Problem statement:
The lines to print run from the top of the material below to the line with "Screen dimensions: 794x416", inclusive; please copy them exactly, without pictures.
-=-=-=-=-
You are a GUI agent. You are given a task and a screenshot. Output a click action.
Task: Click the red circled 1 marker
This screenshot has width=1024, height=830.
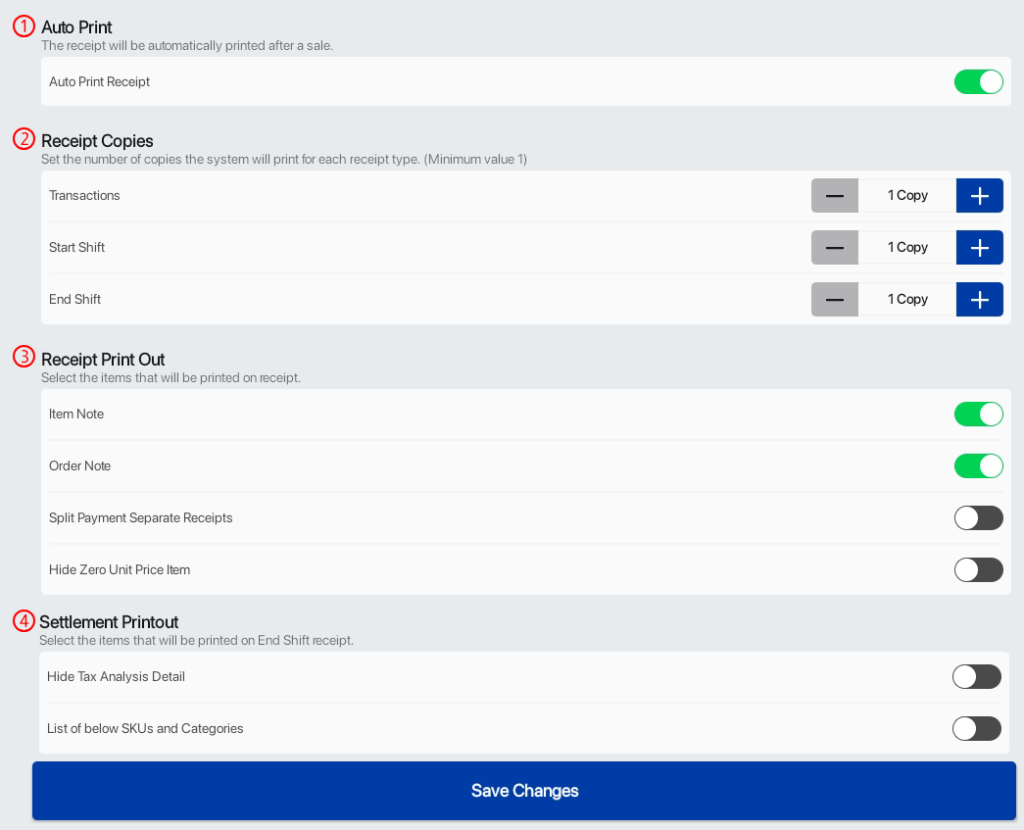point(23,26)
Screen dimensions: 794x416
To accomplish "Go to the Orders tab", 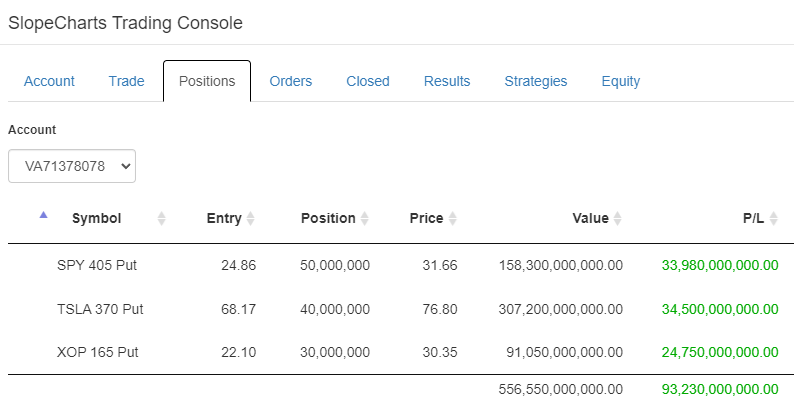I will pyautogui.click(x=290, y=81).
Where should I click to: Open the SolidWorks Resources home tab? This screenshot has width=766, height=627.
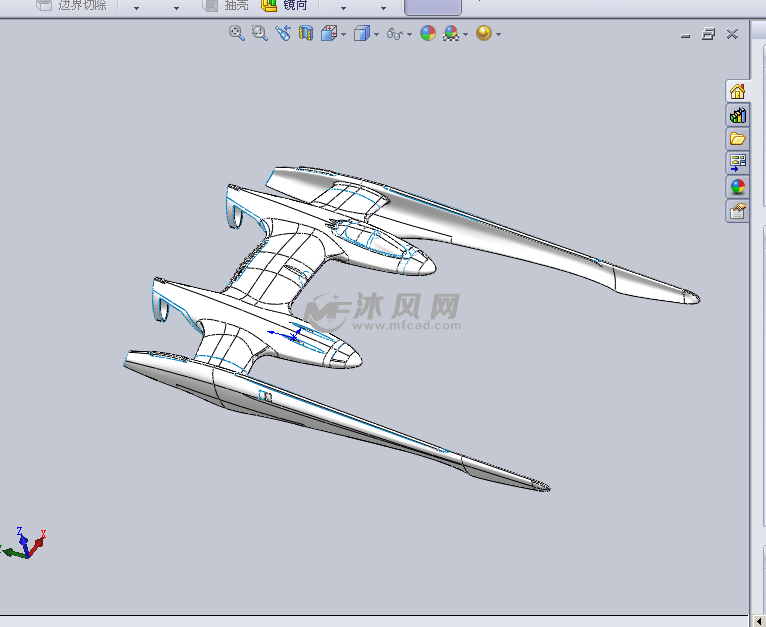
-=-=-=-=-
Solution below:
You are a GUI agent. You are given a task and a screenshot. Output a click action.
Task: Click the red circled 1 marker
This screenshot has width=1024, height=830.
point(23,26)
Screen dimensions: 794x416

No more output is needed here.